By PHILIP CULBERTSON*
The word "fallacy" derives from the Latin fallere, "to deceive" (intentionally or unintentionally). A logical fallacy is a reasoning process by which one comes to an erroneous conclusion. There are "sets" within the larger field of logical fallacies, one being "Fallacies of Explanation". And within that set, there is a subset called "Untestability".
A classic example of untestability is the claim, "I won Lotto because my psychic aura made me win."
To give another example, the premise of this book is that "the Virgin Mary was buried in Wales, because a stone was found there bearing the mark of Virgo; however, all other tangible evidence for that fact has disappeared."
The New Testament gospels tell us precious little about the life of Mary, the mother of Jesus. Her life before the birth of Christ, and after his Crucifixion, is shrouded in mystery.
Conflicting traditions confound the mystery further. On the one hand, there are church-enshrouded tombs in Jerusalem and Ephesus that purport to be her burial place. On the other hand, as of 1950, her bodily Assumption into heaven was declared Catholic dogma by Pope Pius XII, thereby making her tombs superfluous.

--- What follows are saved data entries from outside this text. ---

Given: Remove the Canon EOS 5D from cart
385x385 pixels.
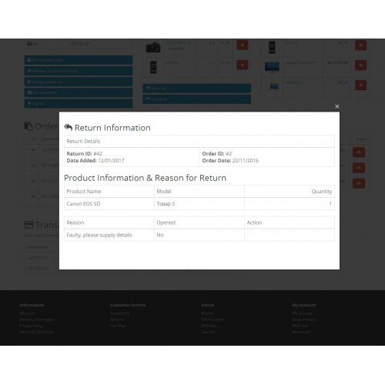Looking at the screenshot, I should [243, 45].
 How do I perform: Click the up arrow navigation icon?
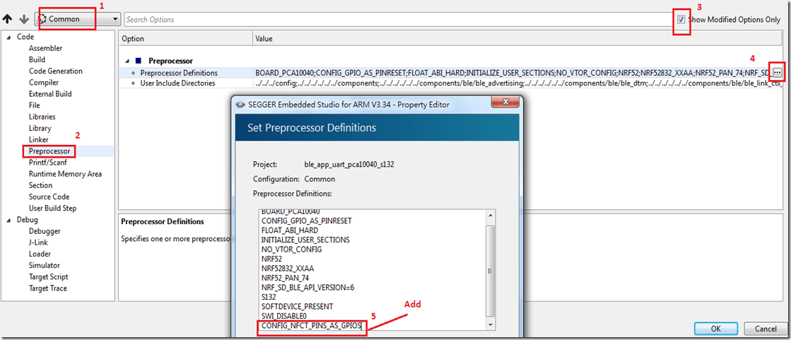(8, 20)
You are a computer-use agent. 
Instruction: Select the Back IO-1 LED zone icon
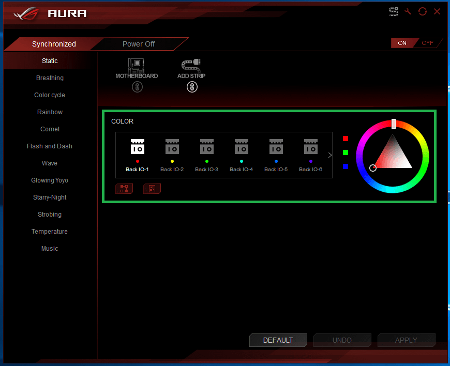pos(137,147)
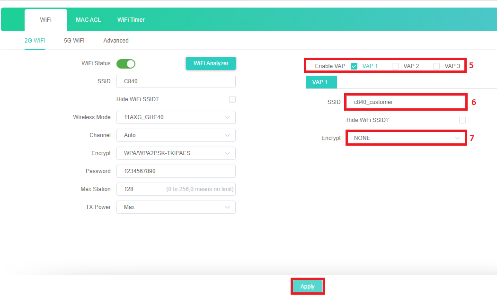Focus the Password input field
The image size is (497, 298).
(176, 171)
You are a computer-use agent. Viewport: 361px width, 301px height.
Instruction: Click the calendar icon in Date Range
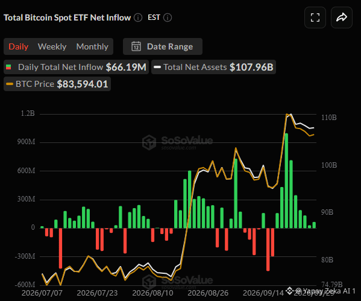coord(136,46)
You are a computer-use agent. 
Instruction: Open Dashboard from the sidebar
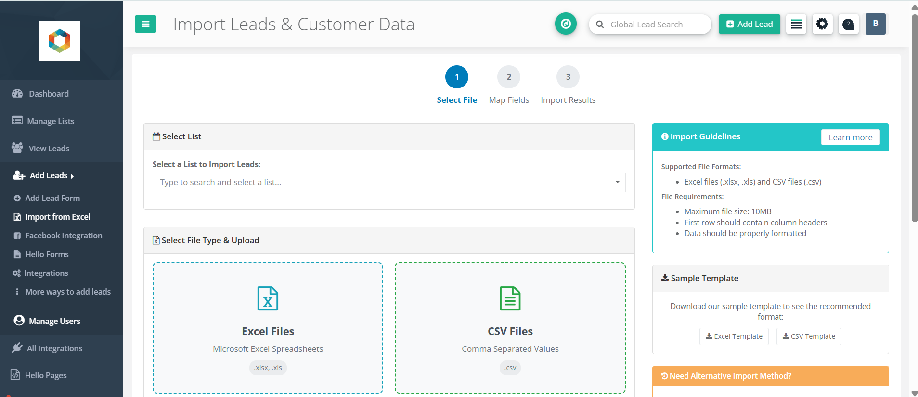(x=49, y=94)
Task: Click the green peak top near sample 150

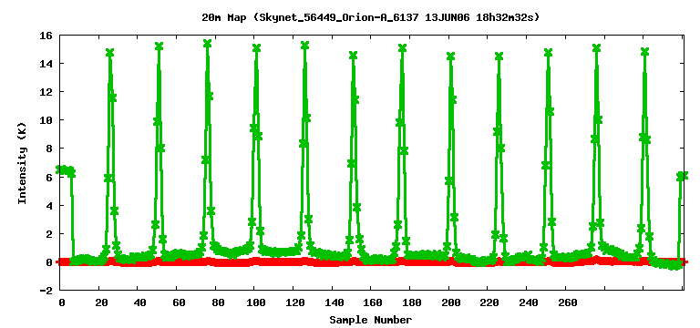Action: tap(353, 55)
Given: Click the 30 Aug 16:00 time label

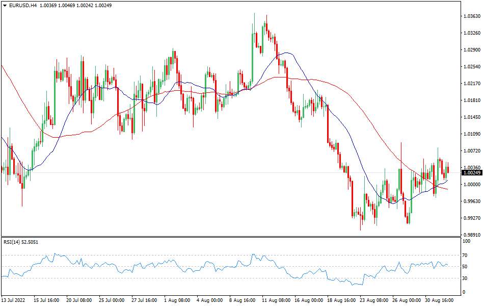Looking at the screenshot, I should click(439, 300).
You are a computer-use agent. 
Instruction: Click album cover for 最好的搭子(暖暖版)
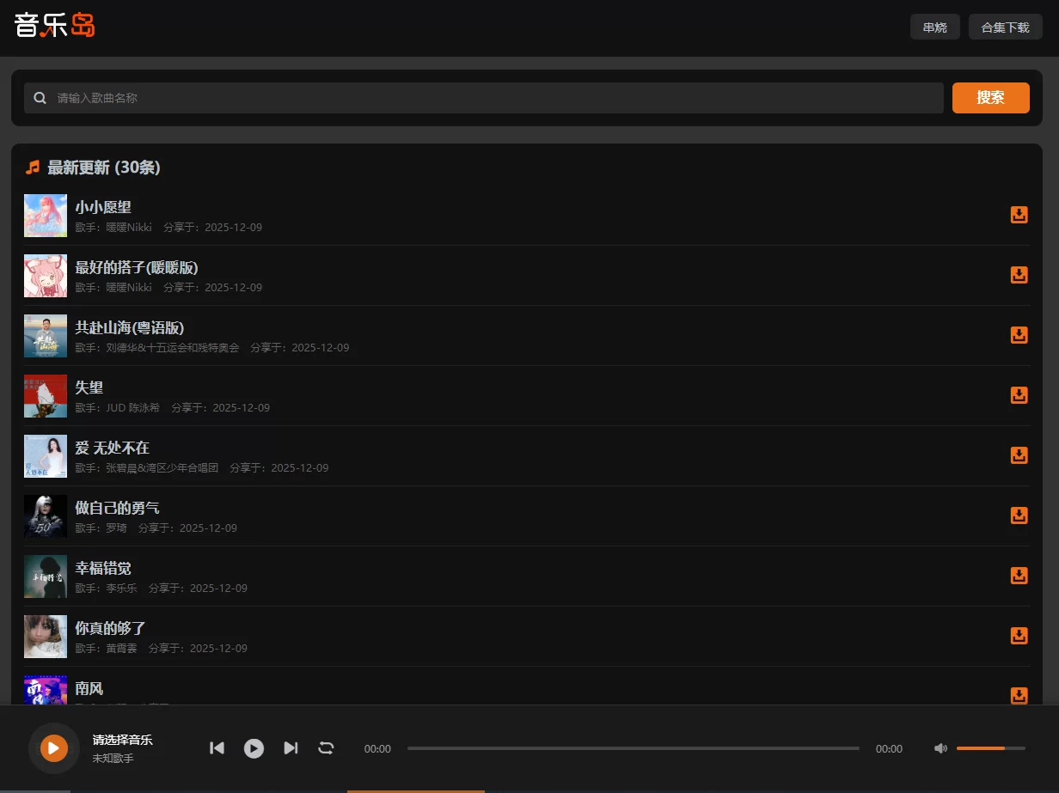coord(46,276)
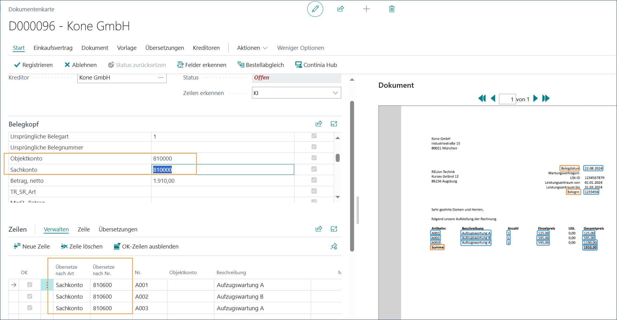Open the Zeilen erkennen dropdown

[x=335, y=93]
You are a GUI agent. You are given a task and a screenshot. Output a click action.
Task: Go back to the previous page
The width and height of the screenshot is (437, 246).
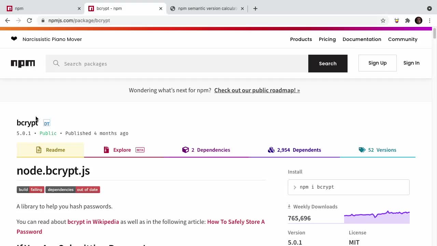(8, 21)
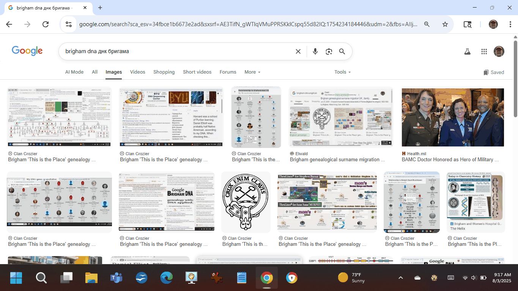Click in the Google search input field
Viewport: 518px width, 291px height.
tap(175, 52)
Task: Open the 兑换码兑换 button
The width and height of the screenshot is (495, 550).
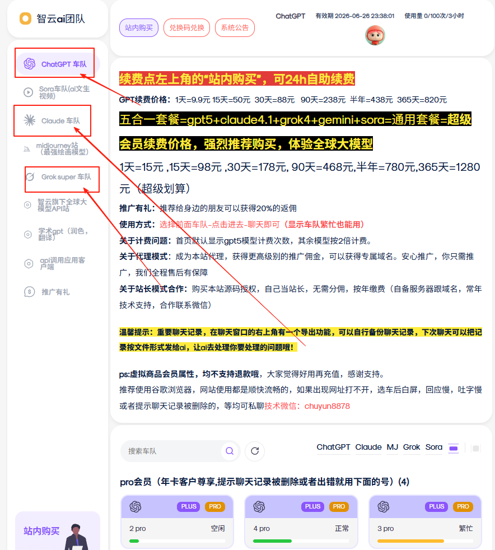Action: point(186,27)
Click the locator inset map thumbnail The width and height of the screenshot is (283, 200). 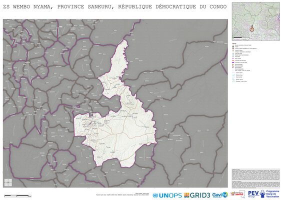point(256,22)
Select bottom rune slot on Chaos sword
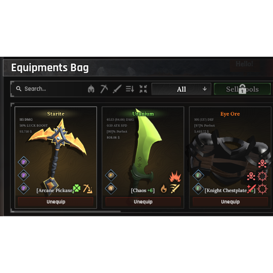 [111, 188]
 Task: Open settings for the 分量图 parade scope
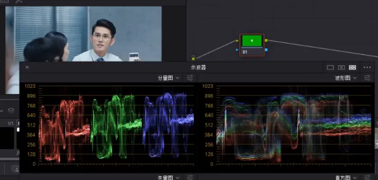click(190, 78)
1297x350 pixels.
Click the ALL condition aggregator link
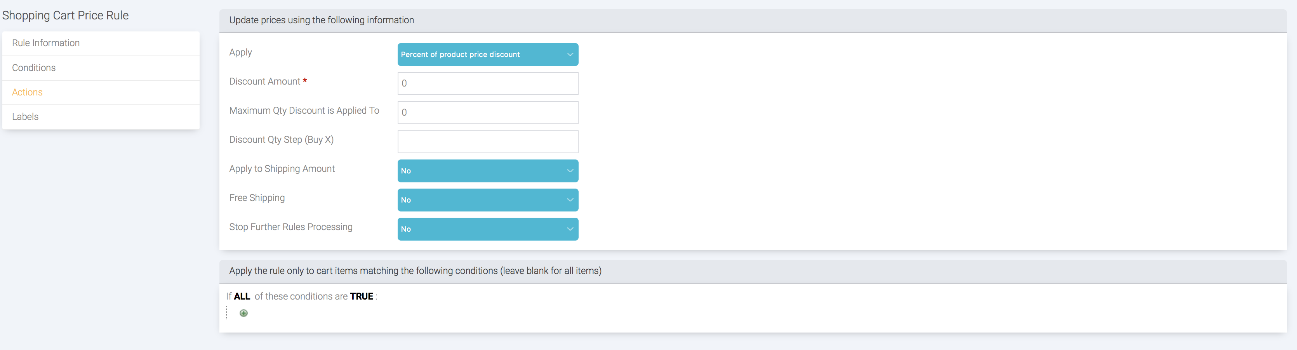click(242, 297)
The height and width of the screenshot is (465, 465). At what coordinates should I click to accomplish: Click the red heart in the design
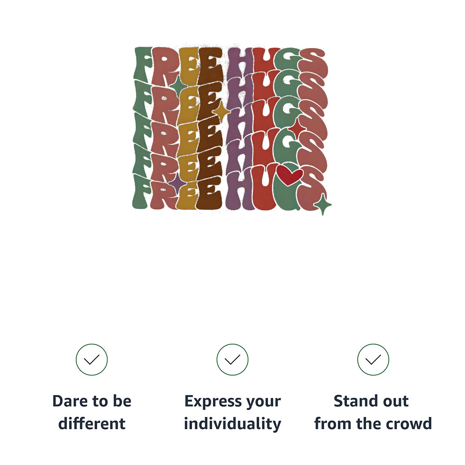click(x=290, y=175)
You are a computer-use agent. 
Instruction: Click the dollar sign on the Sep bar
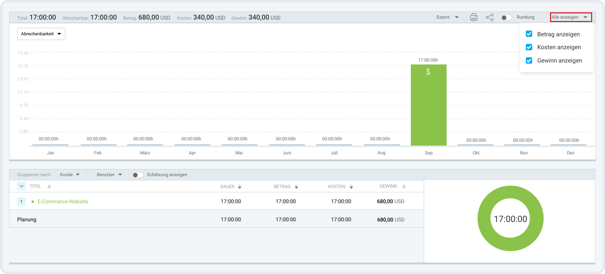tap(428, 72)
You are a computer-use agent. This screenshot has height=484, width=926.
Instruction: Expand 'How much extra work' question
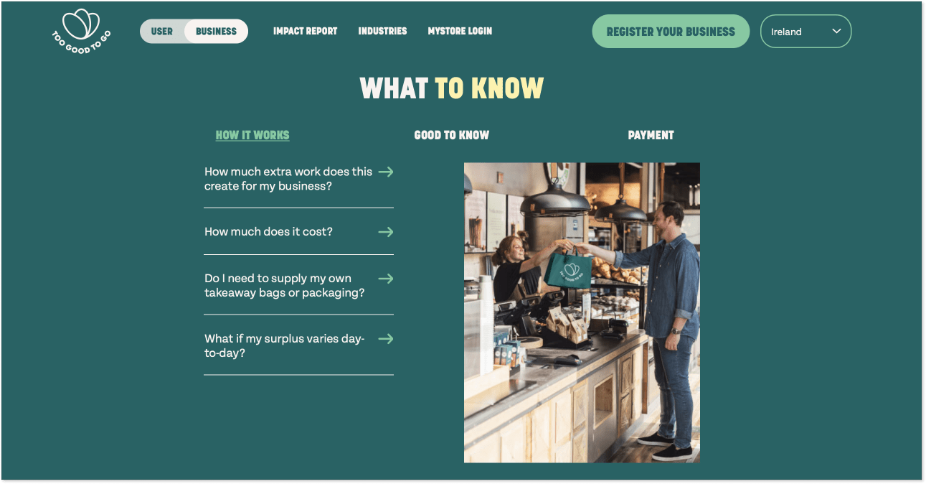tap(298, 179)
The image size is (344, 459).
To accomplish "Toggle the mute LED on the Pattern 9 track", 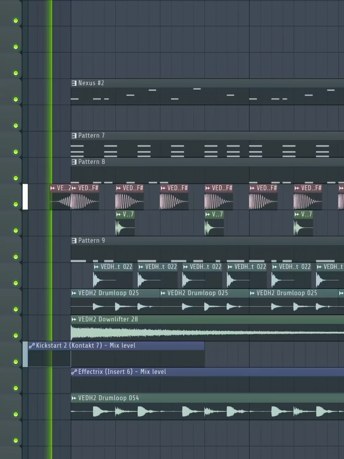I will (x=16, y=256).
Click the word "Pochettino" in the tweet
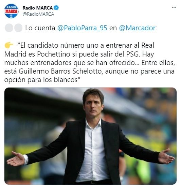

On the one hand, the gospels declare that Jesus was the firstborn of Mary's several children. On the other hand, since the fourth century the Church has taught that Mary was "ever-virgin".
Phillips sets out to unravel these enigmas (his website describes him as an "an investigator of unsolved mysteries"), challenged by an observation from a Vatican archaeologist in the 1950s that "The Holy Mother was the Holy Grail" - in other words, the body of Mary was the sacred vessel that contained the holy blood of Christ.
Thus the classic quest for the Holy Grail should be redefined as a search for the burial place of Mary, though Phillips argues that this was neither in Jerusalem nor Ephesus, but in Wales. And here the logical fallacies begin.
Flying in the face of accepted New Testament scholarship, Phillips argues that Mary was one of the several wives of Herod's son Antipater, who was Jesus' biological father.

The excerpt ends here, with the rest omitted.